先ほど軽量ベルトの記事を書いていて、おじいちゃんの事を想い出しました。

 私の祖父は大工の棟梁で、無口の職人気質の人でした。しかし、酒は飲まず、静かで本をよく読んでいたのを想い出します。そういった意味では、一般的な大工とはちょっと違ったかもしれません。

 私が物心ついたときには、祖父は大工の第一線を退き、半分大工仕事、半分は畑仕事や家畜(やぎ)の世話をしていました。私はいつも祖父につきまとっては、遊んでもらっていたのです(母子家庭だったので母が仕事のために家にいなかったからです)。

 そんな祖父のイメージは、「ベルトの画が逆」という印象がとても強いです。私の背丈がちょうどベルトくらいだったので、特にベルトの柄と、その柄が逆向きだったことが印象的でした。

 子供心に、「なんで逆なの?」とは思っていましたが、そんなことは尋ねもしませんでした。
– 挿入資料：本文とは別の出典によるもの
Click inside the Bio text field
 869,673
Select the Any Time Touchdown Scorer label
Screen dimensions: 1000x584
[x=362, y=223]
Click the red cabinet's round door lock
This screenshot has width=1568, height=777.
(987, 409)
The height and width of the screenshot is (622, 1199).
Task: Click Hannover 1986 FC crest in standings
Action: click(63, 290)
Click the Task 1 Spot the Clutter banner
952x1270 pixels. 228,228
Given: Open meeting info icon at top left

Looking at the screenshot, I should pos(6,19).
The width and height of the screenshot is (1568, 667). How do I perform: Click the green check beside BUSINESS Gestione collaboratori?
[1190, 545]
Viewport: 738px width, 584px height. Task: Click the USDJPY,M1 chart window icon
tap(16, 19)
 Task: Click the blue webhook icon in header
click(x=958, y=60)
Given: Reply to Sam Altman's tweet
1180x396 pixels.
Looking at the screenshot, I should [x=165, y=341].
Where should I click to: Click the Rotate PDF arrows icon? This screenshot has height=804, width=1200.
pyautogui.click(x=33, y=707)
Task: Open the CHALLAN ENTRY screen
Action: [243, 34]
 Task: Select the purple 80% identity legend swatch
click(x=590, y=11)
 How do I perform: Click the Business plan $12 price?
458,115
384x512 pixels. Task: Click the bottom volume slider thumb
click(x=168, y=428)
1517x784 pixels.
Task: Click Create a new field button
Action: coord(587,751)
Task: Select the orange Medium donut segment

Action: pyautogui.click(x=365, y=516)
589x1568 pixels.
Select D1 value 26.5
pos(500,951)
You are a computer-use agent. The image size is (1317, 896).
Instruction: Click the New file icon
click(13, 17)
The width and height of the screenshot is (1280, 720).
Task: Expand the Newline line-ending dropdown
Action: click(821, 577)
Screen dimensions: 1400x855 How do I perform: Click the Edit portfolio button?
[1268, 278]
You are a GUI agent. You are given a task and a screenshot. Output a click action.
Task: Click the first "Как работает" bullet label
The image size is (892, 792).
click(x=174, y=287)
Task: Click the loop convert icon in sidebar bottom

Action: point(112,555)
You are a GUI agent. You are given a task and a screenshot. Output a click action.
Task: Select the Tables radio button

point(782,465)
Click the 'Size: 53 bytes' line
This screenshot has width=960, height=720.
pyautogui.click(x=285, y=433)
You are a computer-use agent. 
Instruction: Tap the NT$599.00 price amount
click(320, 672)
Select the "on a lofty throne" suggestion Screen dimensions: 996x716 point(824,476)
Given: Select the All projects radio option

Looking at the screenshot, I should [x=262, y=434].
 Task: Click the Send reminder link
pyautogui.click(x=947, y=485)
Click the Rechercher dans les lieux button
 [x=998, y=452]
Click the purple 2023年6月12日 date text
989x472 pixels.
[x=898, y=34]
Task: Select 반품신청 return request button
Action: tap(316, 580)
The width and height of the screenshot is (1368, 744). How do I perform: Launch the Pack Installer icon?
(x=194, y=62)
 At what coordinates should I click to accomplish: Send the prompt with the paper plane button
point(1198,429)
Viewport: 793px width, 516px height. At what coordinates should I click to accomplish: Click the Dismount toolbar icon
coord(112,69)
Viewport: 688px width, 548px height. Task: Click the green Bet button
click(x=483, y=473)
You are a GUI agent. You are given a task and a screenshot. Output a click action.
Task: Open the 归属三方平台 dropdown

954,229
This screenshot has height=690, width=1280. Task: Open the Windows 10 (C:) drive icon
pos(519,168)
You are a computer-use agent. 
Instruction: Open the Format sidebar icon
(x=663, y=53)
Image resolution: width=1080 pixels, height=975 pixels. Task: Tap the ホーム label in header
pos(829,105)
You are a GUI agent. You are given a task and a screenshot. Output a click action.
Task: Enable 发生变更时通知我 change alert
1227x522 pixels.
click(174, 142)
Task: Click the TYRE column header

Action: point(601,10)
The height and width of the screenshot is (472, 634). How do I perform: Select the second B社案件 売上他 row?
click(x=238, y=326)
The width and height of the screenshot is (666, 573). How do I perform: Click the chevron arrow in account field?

 大人になって、自分のベルトも逆向きになることを知って、はじめて「祖父も左利きだったのかな?」と思うようになりました。数十年来の疑問が解決するのは、心地よいものです。

 

 余談になりますが、私が中学生~高校生の頃、そんな祖父(もうけっこうな歳(90歳前くらい?)になっていました)のひげを剃ってあげていたのですが、家にあった古い、本当に旧式の電気ひげそり機を使って剃ってあげていたのです。
 しかし、今になって思うと、痛かったかもしれません。それを何も言わずに、有り難うと言ってくれていたのです。新しいのを買って、それで剃ってあげれば良かったと、今、心苦しいです。